The Bureau of Land Management (BLM) is considering giving away the United States’ interest to a 10-mile dirt road (the so-called “Manganese Road”) in the southwest corner of Utah. This is a test case brought by the State of Utah that, if successful, would open the door for the Trump administration to cede control of tens of thousands of miles of dirt roads and trails that Utah claims as rights-of-way across federal public lands.
The State of Utah and its counties have filed more than 20 federal lawsuits claiming title to 14,000 alleged rights-of-way totaling approximately 35,000 miles. They are pursuing their claims under an obscure provision of the 1866 Mining Act known as “Revised Statute 2477” (aka R.S. 2477).
The Trump administration’s BLM is trying to give the state a leg up by using a controversial and unlawful tool known as a “recordable disclaimer of interest” (RDI) to simply surrender control over federal public lands to the State of Utah and its counties. In other words, the BLM is essentially telling the state “don’t bother with that cumbersome litigation, we’ll just give you everything you’re after.”

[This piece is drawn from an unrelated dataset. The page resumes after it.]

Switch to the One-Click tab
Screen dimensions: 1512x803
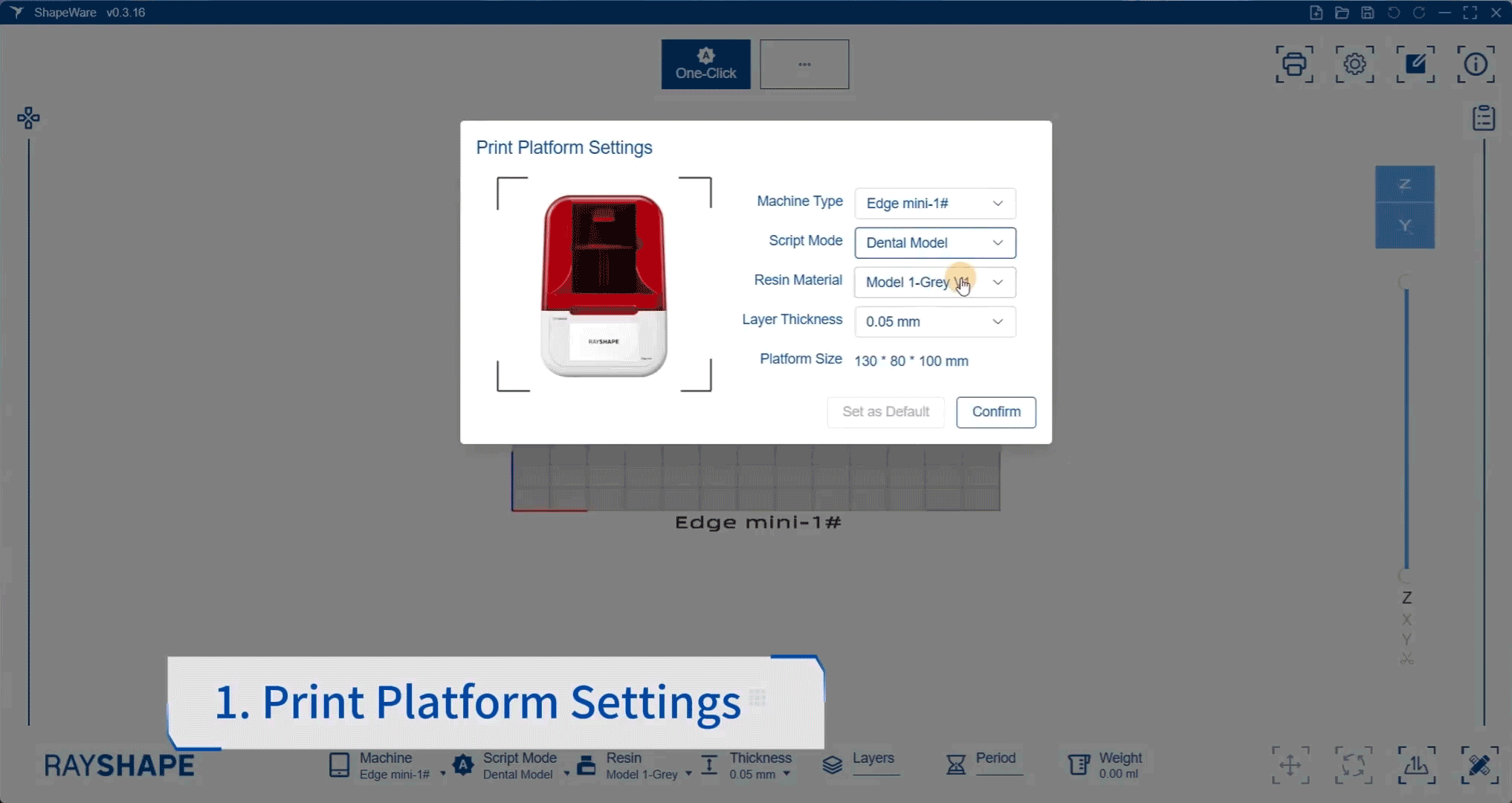point(705,64)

Click here to tell the BLM to reject the state’s unlawful RDI application! The public comment deadline is this Monday, December 9th.

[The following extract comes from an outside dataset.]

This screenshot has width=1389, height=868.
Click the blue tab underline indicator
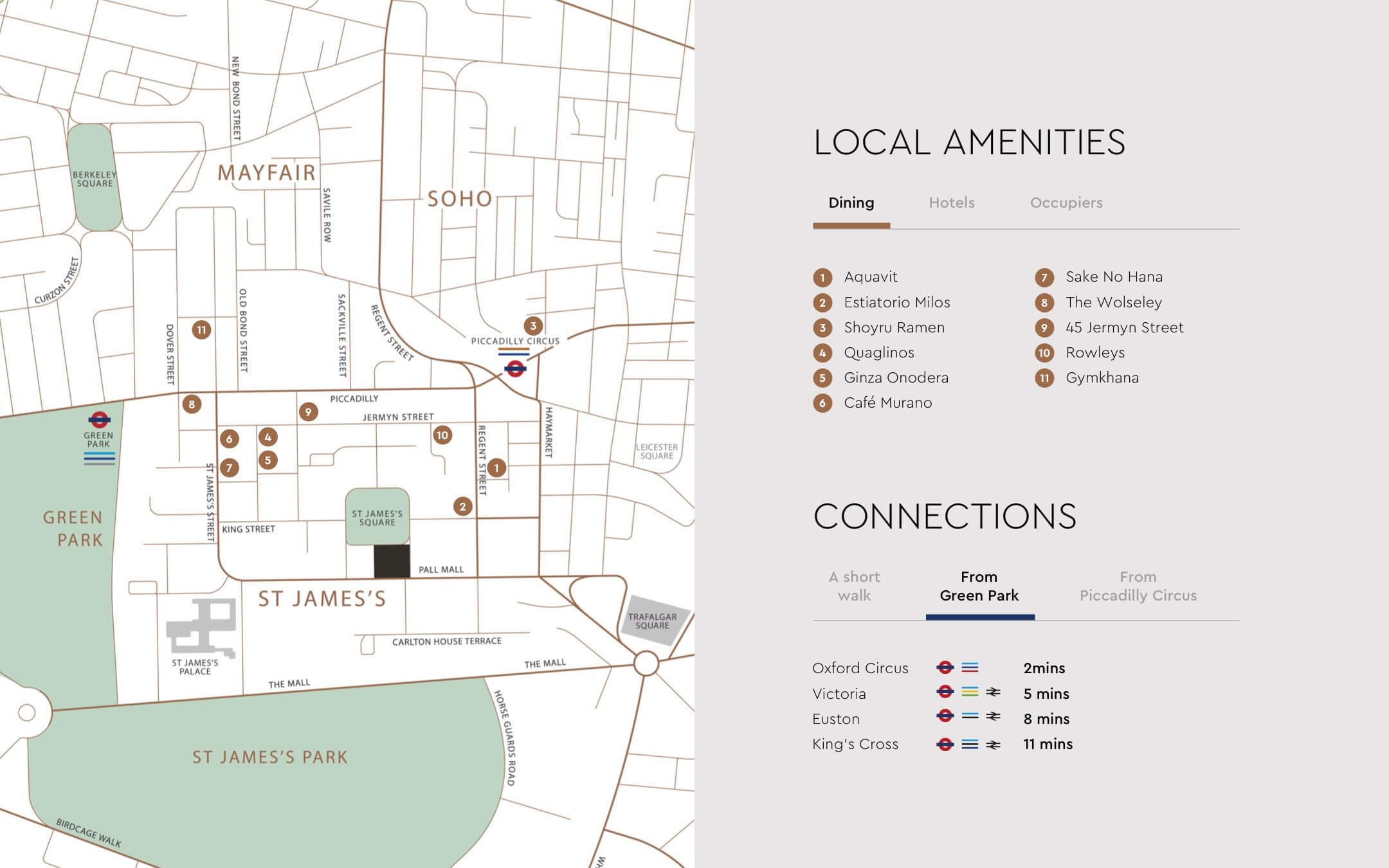(979, 616)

If the State of Utah succeeds with this first disclaimer it has thousands of similar claims blanketing Utah’s redrock country waiting in the wings. Many of these claims are nothing more than cow paths, streambeds, and two-tracks in the desert.
And make no mistake about it, if Utah secures title to these federal lands it has been outspoken about its intent to widen, improve, and even pave these dirt paths and trails in an effort to take control of public lands and prevent wilderness protection.
The BLM is giving the public only 30 days during the busy holiday season to review Utah’s proposal and submit written comments. To make matters worse, the agency is only providing the one-sided application from Utah for reference and is refusing to share the agency’s own information and analysis about this claim. At this point the BLM does not plan to offer a second comment period to allow the public to review and comment on the agency’s findings.
The BLM may approve the State of Utah’s RDI application as soon as February 2020.